When Closing an App Actually Makes Sense

Despite that, there are legitimate reasons to close an app:

  • The app is frozen or unresponsive — force-closing and reopening is the standard fix
  • The app is behaving incorrectly — a fresh launch clears temporary states or glitches
  • You need to stop location tracking — some apps track your location in the background even when suspended; closing them stops that
  • An app is visibly draining battery — you can check this in Settings → Battery to see which apps are consuming resources
  • You want to reset a connection — for apps that rely on live data (streaming, navigation), a fresh launch can resolve sync issues

Variables That Change the Picture 🔍

Whether closing apps is worth doing — and how often — depends on factors specific to your setup:

VariableHow It Affects Things
iPhone modelOlder devices with less RAM benefit more from managing open apps
iOS versionNewer iOS releases are increasingly efficient at managing suspended apps
App typeNavigation, streaming, and VoIP apps behave differently than simple utilities
Battery healthA degraded battery makes background processes more impactful
Number of apps openDozens of suspended apps vs. a handful is a different situation

For example, an iPhone with 3GB of RAM running an older iOS version handles multitasking differently than a newer device with 6GB+ of RAM and the latest system optimizations. On older hardware, iOS is more likely to need to reload apps anyway — so closing them proactively has less downside.

Similarly, gaming apps, GPS apps, and video editors hold more active resources than a simple notes or calculator app. The type of apps you use changes the math considerably.

The "Close Everything" Habit: Helpful or Not?

A common habit — especially among users who came from Android or older iPhones — is to regularly sweep through the App Switcher and close every app. On modern iPhones, this is generally unnecessary and can even cause slower load times, since apps that were comfortably suspended in memory now have to fully re-initialize.
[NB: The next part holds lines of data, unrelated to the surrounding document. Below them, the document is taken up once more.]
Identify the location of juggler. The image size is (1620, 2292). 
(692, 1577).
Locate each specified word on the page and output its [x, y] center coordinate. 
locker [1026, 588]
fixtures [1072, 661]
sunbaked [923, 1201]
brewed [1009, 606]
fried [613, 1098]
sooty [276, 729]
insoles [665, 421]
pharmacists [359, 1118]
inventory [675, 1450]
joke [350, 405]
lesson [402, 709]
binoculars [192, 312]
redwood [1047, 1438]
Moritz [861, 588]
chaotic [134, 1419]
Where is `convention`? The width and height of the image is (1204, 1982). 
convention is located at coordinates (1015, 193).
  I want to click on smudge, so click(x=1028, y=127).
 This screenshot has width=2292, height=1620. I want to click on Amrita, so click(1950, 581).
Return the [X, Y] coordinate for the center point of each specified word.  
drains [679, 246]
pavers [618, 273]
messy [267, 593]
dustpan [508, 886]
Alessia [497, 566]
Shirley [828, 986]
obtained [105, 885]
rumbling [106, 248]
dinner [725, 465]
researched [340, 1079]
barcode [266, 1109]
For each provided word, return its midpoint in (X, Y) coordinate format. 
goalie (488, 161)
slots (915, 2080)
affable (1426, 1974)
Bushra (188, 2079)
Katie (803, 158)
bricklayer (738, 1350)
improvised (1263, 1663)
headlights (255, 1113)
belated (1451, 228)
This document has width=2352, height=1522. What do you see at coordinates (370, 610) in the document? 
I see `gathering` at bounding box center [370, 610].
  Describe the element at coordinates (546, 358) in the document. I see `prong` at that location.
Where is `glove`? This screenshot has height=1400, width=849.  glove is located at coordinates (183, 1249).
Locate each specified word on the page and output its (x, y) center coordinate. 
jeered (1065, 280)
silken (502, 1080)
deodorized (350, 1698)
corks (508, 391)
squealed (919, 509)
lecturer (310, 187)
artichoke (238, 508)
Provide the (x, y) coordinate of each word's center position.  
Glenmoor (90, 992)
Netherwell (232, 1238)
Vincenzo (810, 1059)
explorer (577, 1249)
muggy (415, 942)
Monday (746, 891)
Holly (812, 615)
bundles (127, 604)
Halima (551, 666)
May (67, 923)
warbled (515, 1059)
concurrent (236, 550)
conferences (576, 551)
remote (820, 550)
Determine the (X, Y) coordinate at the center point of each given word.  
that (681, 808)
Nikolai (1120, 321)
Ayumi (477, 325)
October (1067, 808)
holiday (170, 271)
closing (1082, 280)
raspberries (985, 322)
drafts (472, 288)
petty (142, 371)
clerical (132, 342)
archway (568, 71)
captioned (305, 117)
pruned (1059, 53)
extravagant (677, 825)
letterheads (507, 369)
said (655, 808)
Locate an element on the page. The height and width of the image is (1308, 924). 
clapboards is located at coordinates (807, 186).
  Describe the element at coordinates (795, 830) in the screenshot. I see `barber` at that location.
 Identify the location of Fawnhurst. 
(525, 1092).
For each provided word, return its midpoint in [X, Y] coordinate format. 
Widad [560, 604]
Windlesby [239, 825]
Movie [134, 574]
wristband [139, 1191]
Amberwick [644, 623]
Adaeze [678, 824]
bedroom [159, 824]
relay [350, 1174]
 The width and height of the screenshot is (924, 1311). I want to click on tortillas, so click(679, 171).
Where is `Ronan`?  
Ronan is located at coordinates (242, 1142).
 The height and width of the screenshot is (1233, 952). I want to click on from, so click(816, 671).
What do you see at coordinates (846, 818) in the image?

That said, it's not harmful either. If it gives you peace of mind, it won't break anything. The practical impact depends on which apps you're closing and what those apps were actually doing.

Where it does make a real difference is with problematic apps — ones that have been granted background refresh permissions, use location services, or have a known tendency to misbehave. Closing those specifically is more meaningful than closing everything blindly.

Checking What's Running in the Background

If your goal is battery life or performance, closing apps is only one piece of the puzzle. iOS gives you tools to manage this more precisely:

  • Settings → Battery shows per-app battery usage over 24 hours or 10 days
  • Settings → General → Background App Refresh lets you disable background activity for specific apps entirely
  • Settings → Privacy & Security → Location Services lets you control which apps can track location and when

These settings often have more measurable impact than manually closing apps, because they govern what apps are allowed to do — not just what they're currently doing. ⚙️

Different Users, Different Outcomes

A user with an older iPhone SE who runs a lot of navigation and social media apps simultaneously is in a genuinely different situation than someone using a current iPhone 16 Pro for mostly messaging and web browsing. Both might ask the same question — "should I close my apps?" — but the answer that makes sense for each of them is different.

The gesture and method are universal. The strategy behind when and which apps to close comes down to your specific device, the apps you rely on, and what problem you're actually trying to solve.